Montague is developing a full taxonomy of false and true strays, from the train damaged to the (semi-)naturalized, in different locations around the world (but especially Buffalo, Cleveland, and environs).
One of the first things I try to get my intro Nature & Culture students to think about is where things come from and where they go… That’s process (a.k.a. life-cycle analysis).
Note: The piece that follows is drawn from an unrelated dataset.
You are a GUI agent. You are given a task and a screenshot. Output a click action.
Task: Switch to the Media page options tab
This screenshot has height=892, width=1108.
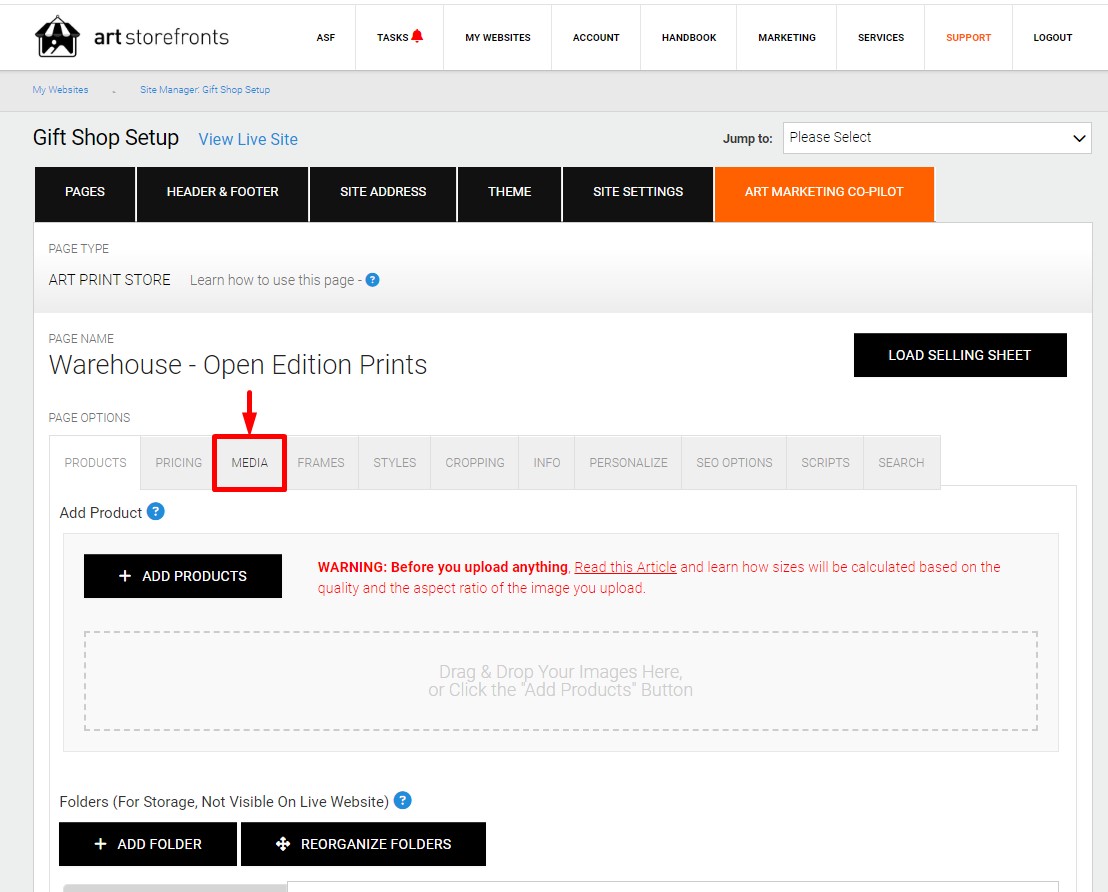(x=249, y=463)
On the other hand, there’s the vibrant materiality of each specific shopping cart, and of the whole population of them as they scatter into the bloodstream of non-shopping-cart-world.
There’s something very Mark Dion-ish about this kind of performative eco-art that mixes obsessive classification and documentation with archaeology and garbology for insights into the industrial ecology of our world.
Now if only we can get these into our Amazon shopping carts (har-har)…
H/t to Next Nature.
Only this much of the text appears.